**Your tasks:**
[1] In the news article below on the 2006 Antarctic ozone hole, how large had the hole grown by late September?
[2] Extend the news article below about the record Antarctic ozone hole, beginning after its final sentence.

**Passage for review:**
========================================

Page history last edited by PBworks 17 years, 6 months ago

Hole in ozone opens wide

 

By MIKE TONER The Atlanta Journal-Constitution

 

Published on: 10/20/06

 

The ozone hole over Antarctica reached record proportions this fall, breaking several years of relative improvement that followed the worldwide phase-out of ozone-destroying chemicals, NASA scientists announced Thursday.

 

"The average area of the ozone hole was the largest ever observed," said atmospheric scientist Paul Newman of NASA's Goddard Space Flight Center. By late September the hole — a severely depleted area of the protective ozone that shields the Earth's surface from harmful solar radiation — stretched over nearly 11 million square miles, which was 10 percent more than scientists were expecting.

 

David Hofmann, of the National Oceanic and Atmospheric Administration said by early October, ozone levels in the critical region of the stratosphere between eight and 13 miles of altitude were "virtually gone."

 

"It appears that the 2006 ozone hole will go down as a record setter," Hofmann said. "These numbers mean that the ozone is virtually gone from this layer of the atmosphere."

========================================

**Supplied data:**
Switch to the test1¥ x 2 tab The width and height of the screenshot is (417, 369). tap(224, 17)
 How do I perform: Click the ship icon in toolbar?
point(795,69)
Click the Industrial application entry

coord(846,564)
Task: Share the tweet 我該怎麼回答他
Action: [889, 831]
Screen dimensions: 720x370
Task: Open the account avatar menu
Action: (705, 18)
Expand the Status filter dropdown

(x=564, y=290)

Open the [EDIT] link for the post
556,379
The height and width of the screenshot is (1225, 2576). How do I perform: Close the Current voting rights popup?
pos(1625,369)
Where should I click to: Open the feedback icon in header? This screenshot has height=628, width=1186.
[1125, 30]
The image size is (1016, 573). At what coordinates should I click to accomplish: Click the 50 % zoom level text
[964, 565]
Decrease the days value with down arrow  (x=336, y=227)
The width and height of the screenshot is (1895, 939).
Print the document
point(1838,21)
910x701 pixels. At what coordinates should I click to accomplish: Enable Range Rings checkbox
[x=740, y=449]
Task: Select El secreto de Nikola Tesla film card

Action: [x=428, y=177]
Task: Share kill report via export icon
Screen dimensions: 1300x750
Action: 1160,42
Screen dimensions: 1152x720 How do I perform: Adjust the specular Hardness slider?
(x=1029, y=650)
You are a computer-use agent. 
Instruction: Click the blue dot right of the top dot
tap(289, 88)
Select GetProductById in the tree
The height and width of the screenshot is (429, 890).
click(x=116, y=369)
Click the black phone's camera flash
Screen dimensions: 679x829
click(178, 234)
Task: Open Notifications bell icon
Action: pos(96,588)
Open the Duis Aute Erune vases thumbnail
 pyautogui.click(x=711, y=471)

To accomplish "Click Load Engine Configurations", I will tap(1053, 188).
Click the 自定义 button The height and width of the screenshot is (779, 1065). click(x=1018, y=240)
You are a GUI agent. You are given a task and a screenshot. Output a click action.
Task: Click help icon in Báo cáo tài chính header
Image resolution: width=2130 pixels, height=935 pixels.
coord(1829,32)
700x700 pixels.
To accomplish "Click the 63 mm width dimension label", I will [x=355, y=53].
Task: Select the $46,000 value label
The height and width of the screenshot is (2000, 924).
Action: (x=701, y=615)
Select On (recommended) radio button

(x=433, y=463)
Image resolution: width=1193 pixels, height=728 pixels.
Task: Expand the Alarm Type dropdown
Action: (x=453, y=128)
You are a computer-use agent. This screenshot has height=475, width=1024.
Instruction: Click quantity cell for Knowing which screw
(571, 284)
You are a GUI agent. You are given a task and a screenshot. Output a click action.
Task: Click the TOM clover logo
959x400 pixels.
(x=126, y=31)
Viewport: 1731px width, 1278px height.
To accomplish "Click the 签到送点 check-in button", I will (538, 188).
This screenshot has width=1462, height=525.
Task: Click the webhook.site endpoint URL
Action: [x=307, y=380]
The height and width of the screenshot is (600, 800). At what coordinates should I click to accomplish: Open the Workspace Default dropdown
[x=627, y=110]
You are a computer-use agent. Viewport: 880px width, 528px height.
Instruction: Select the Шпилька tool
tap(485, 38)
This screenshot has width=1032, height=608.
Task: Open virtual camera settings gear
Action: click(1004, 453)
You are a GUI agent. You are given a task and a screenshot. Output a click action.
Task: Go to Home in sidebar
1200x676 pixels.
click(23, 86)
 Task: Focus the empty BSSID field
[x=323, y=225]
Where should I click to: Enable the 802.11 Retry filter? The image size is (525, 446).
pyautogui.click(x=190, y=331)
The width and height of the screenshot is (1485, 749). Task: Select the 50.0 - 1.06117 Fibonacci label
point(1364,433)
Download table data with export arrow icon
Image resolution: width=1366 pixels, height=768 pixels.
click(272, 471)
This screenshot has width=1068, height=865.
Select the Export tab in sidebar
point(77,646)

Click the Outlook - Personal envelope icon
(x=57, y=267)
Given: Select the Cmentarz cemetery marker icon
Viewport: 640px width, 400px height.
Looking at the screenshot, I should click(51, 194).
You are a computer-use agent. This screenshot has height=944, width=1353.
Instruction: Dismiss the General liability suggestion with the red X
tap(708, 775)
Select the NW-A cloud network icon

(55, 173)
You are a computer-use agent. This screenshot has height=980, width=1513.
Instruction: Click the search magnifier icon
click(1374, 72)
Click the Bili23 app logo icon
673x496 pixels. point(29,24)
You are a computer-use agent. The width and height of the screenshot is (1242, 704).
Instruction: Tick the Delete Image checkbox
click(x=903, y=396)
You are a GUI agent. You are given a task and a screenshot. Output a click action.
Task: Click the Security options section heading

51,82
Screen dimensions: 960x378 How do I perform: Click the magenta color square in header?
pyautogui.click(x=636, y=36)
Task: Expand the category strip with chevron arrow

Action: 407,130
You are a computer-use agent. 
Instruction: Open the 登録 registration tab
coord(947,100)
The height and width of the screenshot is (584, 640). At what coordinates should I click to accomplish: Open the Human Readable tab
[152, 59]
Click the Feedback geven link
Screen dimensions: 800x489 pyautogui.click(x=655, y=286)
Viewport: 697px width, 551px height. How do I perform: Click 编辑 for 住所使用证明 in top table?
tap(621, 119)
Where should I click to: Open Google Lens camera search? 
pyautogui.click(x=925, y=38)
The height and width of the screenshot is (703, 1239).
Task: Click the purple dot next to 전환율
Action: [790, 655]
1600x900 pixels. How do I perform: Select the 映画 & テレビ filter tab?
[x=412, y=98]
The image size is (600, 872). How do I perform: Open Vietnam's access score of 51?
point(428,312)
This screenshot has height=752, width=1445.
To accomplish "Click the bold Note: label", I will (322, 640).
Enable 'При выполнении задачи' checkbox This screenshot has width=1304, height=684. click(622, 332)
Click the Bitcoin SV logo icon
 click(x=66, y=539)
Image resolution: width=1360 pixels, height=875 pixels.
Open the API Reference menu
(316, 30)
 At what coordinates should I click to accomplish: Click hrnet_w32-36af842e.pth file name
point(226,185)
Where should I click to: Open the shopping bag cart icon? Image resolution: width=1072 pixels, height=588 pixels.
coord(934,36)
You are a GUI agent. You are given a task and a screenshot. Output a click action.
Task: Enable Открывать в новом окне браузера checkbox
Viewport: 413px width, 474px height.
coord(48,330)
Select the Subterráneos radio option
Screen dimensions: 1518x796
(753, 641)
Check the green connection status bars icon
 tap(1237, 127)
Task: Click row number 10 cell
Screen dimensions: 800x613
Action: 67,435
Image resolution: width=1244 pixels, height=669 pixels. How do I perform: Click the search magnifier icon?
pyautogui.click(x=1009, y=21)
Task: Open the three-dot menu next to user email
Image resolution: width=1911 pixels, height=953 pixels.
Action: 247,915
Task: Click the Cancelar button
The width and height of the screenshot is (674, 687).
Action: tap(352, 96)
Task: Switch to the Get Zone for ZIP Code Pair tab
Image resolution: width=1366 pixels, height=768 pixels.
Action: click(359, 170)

========================================

**Answers for the exercise:**
[1] Nearly 11 million square miles.

[2]
 

The seasonal ozone "hole," which appears early in the Antarctic spring, has been a closely watched phenomenon since it was first detected in the 1970s.

 

Because stratospheric ozone shields the Earth's surface from damaging solar radiation, which can cause skin cancer and disrupt biological processes, its depletion quickly became a cause for worldwide concern.

 

When man-made compounds, called chlorofluorocarbons or CFCs, were identified as the cause of ozone depletion, more than 180 nations, including the United States responded. In 1987, they signed a treaty to curb the production of CFC-containing refrigerants and other products.

 

Because the chemicals can persist in the atmosphere for 40 years, scientists have predicted that the ozone layer won't fully recover from the effects of CFCs until 2065.

 

The shrinking size of the springtime hole over the Antarctic since 2002 had encouraged them that the situation was improving, but NASA scientists say ozone losses also vary with fluctuations in the Antarctic stratosphere, which was colder than usual this year.

 

Satellite measurements of ozone losses show that the hole covers nearly all of Antarctica and reaches almost as far north as the southern tip of South America.